In 2016, DuPont reached a $50 million USD settlement with the United States Department of Justice, the Department of the Interior, and the Commonwealth of Virginia to restore habitat for wildlife in the South River watershed, enhance water quality, and improve recreational areas. This settlement represented one of the largest environmental damage settlements in United States history.

Some of the DuPont settlement money was allocated to the Virginia Natural Heritage Program, a division of the Virginia Department of Conservation and Recreation that uses science-based conservation to protect Virginia’s plants and animals. Specifically, funds were provided to allow the Virginia Natural Heritage Program to protect and restore woodland habitat surrounding a unique wetland at the Mount Joy Pond Natural Area Preserve in Augusta County.
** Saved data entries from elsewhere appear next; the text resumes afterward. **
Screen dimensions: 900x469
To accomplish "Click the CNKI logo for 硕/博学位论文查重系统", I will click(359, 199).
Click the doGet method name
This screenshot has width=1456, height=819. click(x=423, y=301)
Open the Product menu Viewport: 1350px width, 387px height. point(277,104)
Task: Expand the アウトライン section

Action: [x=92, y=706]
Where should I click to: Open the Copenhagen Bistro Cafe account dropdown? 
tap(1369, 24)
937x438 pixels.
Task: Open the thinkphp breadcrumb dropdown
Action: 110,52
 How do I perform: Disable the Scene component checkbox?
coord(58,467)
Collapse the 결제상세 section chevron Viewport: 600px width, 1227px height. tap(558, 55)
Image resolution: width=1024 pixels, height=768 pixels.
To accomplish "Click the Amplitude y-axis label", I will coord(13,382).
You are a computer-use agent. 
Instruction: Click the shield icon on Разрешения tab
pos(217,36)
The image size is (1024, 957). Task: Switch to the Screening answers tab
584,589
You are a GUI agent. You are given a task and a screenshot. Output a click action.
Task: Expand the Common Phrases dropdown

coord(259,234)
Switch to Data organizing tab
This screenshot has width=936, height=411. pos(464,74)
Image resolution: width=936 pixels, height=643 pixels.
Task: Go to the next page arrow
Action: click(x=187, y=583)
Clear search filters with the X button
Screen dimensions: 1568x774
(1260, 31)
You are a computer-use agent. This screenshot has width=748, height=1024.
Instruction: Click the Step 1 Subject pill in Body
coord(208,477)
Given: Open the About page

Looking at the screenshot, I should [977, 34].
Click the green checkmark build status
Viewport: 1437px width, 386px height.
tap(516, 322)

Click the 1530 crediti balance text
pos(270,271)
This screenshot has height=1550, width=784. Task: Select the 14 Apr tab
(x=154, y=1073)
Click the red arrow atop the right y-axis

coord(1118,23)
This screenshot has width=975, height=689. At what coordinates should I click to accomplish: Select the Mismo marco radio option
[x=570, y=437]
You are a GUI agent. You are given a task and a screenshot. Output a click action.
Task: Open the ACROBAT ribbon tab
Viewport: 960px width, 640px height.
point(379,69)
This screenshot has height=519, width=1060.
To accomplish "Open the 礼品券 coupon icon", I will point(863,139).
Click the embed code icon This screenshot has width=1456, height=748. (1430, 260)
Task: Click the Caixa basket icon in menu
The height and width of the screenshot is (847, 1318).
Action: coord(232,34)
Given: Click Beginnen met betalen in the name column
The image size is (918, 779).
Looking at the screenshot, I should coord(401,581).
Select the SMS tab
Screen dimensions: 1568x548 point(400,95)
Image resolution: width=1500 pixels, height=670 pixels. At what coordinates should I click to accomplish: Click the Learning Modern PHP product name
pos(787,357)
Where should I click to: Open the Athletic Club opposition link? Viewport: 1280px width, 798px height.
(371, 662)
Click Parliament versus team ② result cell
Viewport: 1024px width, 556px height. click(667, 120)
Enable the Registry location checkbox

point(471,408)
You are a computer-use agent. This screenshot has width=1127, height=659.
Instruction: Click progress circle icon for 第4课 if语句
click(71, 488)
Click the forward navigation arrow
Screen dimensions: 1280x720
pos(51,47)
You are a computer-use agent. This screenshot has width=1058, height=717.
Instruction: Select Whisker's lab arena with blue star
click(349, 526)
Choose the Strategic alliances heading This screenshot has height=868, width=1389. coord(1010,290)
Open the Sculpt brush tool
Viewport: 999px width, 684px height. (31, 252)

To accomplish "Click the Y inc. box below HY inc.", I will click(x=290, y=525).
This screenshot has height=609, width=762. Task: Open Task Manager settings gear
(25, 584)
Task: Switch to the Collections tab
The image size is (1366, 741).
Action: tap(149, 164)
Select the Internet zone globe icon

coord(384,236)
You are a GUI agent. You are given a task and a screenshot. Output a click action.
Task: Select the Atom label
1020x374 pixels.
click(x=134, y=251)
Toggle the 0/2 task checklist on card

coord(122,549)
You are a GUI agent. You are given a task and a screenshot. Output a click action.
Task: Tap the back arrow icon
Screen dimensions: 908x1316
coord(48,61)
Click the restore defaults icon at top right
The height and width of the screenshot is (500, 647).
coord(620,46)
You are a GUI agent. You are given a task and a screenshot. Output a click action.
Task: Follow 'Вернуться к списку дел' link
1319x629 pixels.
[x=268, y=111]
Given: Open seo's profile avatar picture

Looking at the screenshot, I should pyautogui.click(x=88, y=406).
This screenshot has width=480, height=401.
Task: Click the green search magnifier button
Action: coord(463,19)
Briefly, Mount Joy Pond is a Shenandoah Valley Sinkhole community; that is, it is a groundwater-controlled wetland that floods intermittently when water percolates up through underlying carbonate rocks and then floods over the top of a clay lens perched in a layer of soil derived from the overlying sedimentary rocks. When this happens, the water becomes trapped, like water in a saucer. This unique situation creates wetland habitats which have persisted for the past 15,000 years and contain numerous rare and disjunct species, including the globally rare Virginia sneezeweed (Helenium virginicum). There are several dozen Shenandoah Sinkhole ponds, but only a handful of them are protected.

Virginia sneezeweed, an endemic species in the southeastern United States with disjunct populations in Virginia’s Shenandoah Valley sinkhole ponds and in a similar wetland situation in the Ozark Mountains of southern Missouri. Photo: JL Reid.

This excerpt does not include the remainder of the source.